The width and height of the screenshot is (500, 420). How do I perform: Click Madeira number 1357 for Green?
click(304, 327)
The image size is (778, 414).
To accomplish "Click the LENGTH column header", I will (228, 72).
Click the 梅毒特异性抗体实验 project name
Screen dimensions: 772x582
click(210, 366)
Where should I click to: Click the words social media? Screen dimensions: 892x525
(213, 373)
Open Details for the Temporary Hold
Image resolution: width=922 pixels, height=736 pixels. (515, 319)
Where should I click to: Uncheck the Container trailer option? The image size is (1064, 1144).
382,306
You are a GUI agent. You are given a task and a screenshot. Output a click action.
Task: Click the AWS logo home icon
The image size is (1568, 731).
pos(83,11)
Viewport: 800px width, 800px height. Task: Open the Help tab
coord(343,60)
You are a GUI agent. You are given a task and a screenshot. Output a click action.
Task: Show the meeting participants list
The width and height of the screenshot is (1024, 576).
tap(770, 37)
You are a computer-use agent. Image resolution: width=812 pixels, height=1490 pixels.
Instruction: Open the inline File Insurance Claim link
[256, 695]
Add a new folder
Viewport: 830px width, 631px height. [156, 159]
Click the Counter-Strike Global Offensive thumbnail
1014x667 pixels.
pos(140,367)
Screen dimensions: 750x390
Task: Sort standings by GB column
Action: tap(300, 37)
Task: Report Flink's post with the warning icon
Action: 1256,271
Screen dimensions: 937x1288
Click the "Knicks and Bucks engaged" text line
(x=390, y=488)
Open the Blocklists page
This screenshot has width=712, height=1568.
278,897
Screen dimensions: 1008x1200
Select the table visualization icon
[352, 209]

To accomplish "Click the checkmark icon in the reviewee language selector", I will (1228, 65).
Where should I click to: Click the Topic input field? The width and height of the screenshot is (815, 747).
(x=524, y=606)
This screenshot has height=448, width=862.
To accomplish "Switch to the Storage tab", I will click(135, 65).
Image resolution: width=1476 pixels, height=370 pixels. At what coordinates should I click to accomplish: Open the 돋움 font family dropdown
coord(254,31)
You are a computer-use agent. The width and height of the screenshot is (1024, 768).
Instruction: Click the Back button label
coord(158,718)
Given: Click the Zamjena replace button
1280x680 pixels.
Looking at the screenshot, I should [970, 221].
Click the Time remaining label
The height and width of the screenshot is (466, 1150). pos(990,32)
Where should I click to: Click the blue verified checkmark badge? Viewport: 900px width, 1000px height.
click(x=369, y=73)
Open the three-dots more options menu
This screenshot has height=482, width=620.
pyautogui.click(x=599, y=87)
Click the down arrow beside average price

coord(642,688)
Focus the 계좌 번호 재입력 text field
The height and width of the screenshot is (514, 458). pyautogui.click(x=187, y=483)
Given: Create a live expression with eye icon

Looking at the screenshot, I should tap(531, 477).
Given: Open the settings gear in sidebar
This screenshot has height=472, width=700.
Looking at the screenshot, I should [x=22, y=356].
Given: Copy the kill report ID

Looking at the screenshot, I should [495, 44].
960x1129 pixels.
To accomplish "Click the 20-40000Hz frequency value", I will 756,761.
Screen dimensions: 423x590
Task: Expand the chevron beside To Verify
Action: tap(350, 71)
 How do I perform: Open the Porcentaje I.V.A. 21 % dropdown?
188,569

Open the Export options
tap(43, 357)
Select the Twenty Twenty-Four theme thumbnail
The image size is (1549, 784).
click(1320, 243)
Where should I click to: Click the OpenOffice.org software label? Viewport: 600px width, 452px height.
⁂
PROBLEM TO WORK ON: Set down only these lines, exactly: the line containing "Given: Open the settings gear in sidebar" and each line after it, through the end of the listing.

REPLY TO THE EXERCISE:
Given: Open the settings gear in sidebar
This screenshot has height=472, width=700.
Looking at the screenshot, I should [x=22, y=356].
Given: Copy the kill report ID

Looking at the screenshot, I should [495, 44].
960x1129 pixels.
To accomplish "Click the 20-40000Hz frequency value", I will 756,761.
Screen dimensions: 423x590
Task: Expand the chevron beside To Verify
Action: tap(350, 71)
 How do I perform: Open the Porcentaje I.V.A. 21 % dropdown?
188,569

Open the Export options
tap(43, 357)
Select the Twenty Twenty-Four theme thumbnail
The image size is (1549, 784).
click(1320, 243)
Where should I click to: Click the OpenOffice.org software label? Viewport: 600px width, 452px height.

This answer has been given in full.